[WHAT IS REQUIRED] Please retype the data below in full.

====

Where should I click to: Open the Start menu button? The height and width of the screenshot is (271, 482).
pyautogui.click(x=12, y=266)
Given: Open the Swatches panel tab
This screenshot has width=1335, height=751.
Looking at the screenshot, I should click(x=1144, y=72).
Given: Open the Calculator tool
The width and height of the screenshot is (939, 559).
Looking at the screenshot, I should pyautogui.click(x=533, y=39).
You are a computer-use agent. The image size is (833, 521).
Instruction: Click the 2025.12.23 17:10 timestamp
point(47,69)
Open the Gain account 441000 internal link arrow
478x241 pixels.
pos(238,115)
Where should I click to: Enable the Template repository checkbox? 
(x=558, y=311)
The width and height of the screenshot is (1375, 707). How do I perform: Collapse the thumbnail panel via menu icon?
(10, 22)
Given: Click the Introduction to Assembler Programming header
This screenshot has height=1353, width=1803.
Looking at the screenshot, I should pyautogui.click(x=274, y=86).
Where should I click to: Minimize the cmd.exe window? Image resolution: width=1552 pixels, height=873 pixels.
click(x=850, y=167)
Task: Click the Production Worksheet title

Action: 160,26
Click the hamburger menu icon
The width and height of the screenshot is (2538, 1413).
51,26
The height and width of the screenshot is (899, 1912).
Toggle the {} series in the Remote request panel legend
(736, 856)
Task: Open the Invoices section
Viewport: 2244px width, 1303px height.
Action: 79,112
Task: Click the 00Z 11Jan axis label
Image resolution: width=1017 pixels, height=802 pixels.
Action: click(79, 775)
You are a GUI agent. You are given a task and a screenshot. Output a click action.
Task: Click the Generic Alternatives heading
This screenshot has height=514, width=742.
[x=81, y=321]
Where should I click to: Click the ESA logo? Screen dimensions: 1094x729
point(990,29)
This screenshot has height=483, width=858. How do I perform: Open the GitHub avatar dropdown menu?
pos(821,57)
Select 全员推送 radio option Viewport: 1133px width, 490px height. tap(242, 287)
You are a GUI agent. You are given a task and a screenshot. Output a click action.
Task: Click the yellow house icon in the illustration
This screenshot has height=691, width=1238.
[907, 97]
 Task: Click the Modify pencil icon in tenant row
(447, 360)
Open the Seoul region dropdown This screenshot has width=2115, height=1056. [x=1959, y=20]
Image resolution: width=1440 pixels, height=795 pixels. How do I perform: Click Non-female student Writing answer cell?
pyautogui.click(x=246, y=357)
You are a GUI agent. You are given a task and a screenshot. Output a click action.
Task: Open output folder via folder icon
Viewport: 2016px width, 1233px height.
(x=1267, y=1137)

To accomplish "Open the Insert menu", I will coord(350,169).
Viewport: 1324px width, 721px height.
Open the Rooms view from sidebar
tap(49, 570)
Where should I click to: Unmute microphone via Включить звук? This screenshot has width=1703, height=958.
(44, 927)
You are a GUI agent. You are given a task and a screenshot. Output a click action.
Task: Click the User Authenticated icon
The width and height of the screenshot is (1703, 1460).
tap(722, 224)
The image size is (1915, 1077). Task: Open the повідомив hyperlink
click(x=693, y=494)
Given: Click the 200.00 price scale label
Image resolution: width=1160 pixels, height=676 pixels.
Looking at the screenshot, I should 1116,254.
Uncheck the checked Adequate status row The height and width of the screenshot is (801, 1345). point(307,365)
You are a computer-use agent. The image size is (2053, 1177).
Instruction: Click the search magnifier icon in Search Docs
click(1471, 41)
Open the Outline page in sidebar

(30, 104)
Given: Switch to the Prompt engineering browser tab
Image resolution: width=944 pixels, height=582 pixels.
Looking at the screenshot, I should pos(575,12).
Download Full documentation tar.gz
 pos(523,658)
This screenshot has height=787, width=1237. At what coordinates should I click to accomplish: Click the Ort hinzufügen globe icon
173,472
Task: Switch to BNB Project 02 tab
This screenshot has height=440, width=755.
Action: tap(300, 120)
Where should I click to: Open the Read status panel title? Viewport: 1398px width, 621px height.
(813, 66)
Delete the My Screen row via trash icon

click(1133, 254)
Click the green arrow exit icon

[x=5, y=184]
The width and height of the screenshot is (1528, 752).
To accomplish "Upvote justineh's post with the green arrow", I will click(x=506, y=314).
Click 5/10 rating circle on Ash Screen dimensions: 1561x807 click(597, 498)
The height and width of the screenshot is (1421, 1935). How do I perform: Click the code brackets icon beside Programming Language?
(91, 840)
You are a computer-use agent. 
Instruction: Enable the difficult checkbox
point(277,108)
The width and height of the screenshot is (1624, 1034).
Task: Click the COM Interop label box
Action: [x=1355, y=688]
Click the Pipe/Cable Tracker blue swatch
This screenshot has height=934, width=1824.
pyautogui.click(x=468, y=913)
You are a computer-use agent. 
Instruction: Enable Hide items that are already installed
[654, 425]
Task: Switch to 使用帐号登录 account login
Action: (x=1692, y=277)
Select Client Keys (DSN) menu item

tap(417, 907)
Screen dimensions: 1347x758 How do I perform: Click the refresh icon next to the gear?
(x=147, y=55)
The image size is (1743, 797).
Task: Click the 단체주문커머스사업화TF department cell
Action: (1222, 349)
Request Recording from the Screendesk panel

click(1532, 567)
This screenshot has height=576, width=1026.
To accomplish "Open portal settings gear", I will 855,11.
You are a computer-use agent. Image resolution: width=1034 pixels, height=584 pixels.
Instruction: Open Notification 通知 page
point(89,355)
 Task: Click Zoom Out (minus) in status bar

====

[COMPLETED EXERCISE]
Where should I click to: Open the Start menu button? The height and width of the screenshot is (271, 482).
pyautogui.click(x=12, y=266)
Given: Open the Swatches panel tab
This screenshot has width=1335, height=751.
Looking at the screenshot, I should click(x=1144, y=72).
Given: Open the Calculator tool
The width and height of the screenshot is (939, 559).
Looking at the screenshot, I should pyautogui.click(x=533, y=39).
You are a computer-use agent. The image size is (833, 521).
Instruction: Click the 2025.12.23 17:10 timestamp
point(47,69)
Open the Gain account 441000 internal link arrow
478x241 pixels.
pos(238,115)
Where should I click to: Enable the Template repository checkbox? 
(x=558, y=311)
The width and height of the screenshot is (1375, 707). How do I perform: Collapse the thumbnail panel via menu icon?
(10, 22)
Given: Click the Introduction to Assembler Programming header
This screenshot has height=1353, width=1803.
Looking at the screenshot, I should pyautogui.click(x=274, y=86).
Where should I click to: Minimize the cmd.exe window? Image resolution: width=1552 pixels, height=873 pixels.
click(x=850, y=167)
Task: Click the Production Worksheet title

Action: 160,26
Click the hamburger menu icon
The width and height of the screenshot is (2538, 1413).
51,26
The height and width of the screenshot is (899, 1912).
Toggle the {} series in the Remote request panel legend
(736, 856)
Task: Open the Invoices section
Viewport: 2244px width, 1303px height.
Action: 79,112
Task: Click the 00Z 11Jan axis label
Image resolution: width=1017 pixels, height=802 pixels.
Action: click(79, 775)
You are a GUI agent. You are given a task and a screenshot. Output a click action.
Task: Click the Generic Alternatives heading
This screenshot has height=514, width=742.
[x=81, y=321]
Where should I click to: Click the ESA logo? Screen dimensions: 1094x729
point(990,29)
This screenshot has height=483, width=858. How do I perform: Open the GitHub avatar dropdown menu?
pos(821,57)
Select 全员推送 radio option Viewport: 1133px width, 490px height. tap(242, 287)
You are a GUI agent. You are given a task and a screenshot. Output a click action.
Task: Click the yellow house icon in the illustration
This screenshot has height=691, width=1238.
[907, 97]
 Task: Click the Modify pencil icon in tenant row
(447, 360)
Open the Seoul region dropdown This screenshot has width=2115, height=1056. [x=1959, y=20]
Image resolution: width=1440 pixels, height=795 pixels. How do I perform: Click Non-female student Writing answer cell?
pyautogui.click(x=246, y=357)
You are a GUI agent. You are given a task and a screenshot. Output a click action.
Task: Open output folder via folder icon
Viewport: 2016px width, 1233px height.
(x=1267, y=1137)

To accomplish "Open the Insert menu", I will coord(350,169).
Viewport: 1324px width, 721px height.
Open the Rooms view from sidebar
tap(49, 570)
Where should I click to: Unmute microphone via Включить звук? This screenshot has width=1703, height=958.
(44, 927)
You are a GUI agent. You are given a task and a screenshot. Output a click action.
Task: Click the User Authenticated icon
The width and height of the screenshot is (1703, 1460).
tap(722, 224)
The image size is (1915, 1077). Task: Open the повідомив hyperlink
click(x=693, y=494)
Given: Click the 200.00 price scale label
Image resolution: width=1160 pixels, height=676 pixels.
Looking at the screenshot, I should 1116,254.
Uncheck the checked Adequate status row The height and width of the screenshot is (801, 1345). point(307,365)
You are a computer-use agent. The image size is (2053, 1177).
Instruction: Click the search magnifier icon in Search Docs
click(1471, 41)
Open the Outline page in sidebar

(30, 104)
Given: Switch to the Prompt engineering browser tab
Image resolution: width=944 pixels, height=582 pixels.
Looking at the screenshot, I should pos(575,12).
Download Full documentation tar.gz
 pos(523,658)
This screenshot has height=787, width=1237. At what coordinates should I click to accomplish: Click the Ort hinzufügen globe icon
173,472
Task: Switch to BNB Project 02 tab
This screenshot has height=440, width=755.
Action: tap(300, 120)
Where should I click to: Open the Read status panel title? Viewport: 1398px width, 621px height.
(813, 66)
Delete the My Screen row via trash icon

click(1133, 254)
Click the green arrow exit icon

[x=5, y=184]
The width and height of the screenshot is (1528, 752).
To accomplish "Upvote justineh's post with the green arrow", I will click(x=506, y=314).
Click 5/10 rating circle on Ash Screen dimensions: 1561x807 click(597, 498)
The height and width of the screenshot is (1421, 1935). How do I perform: Click the code brackets icon beside Programming Language?
(91, 840)
You are a computer-use agent. 
Instruction: Enable the difficult checkbox
point(277,108)
The width and height of the screenshot is (1624, 1034).
Task: Click the COM Interop label box
Action: [x=1355, y=688]
Click the Pipe/Cable Tracker blue swatch
This screenshot has height=934, width=1824.
pyautogui.click(x=468, y=913)
You are a computer-use agent. 
Instruction: Enable Hide items that are already installed
[654, 425]
Task: Switch to 使用帐号登录 account login
Action: (x=1692, y=277)
Select Client Keys (DSN) menu item

tap(417, 907)
Screen dimensions: 1347x758 How do I perform: Click the refresh icon next to the gear?
(x=147, y=55)
The image size is (1743, 797).
Task: Click the 단체주문커머스사업화TF department cell
Action: (1222, 349)
Request Recording from the Screendesk panel

click(1532, 567)
This screenshot has height=576, width=1026.
To accomplish "Open portal settings gear", I will 855,11.
You are a computer-use agent. Image resolution: width=1034 pixels, height=584 pixels.
Instruction: Open Notification 通知 page
point(89,355)
 Task: Click Zoom Out (minus) in status bar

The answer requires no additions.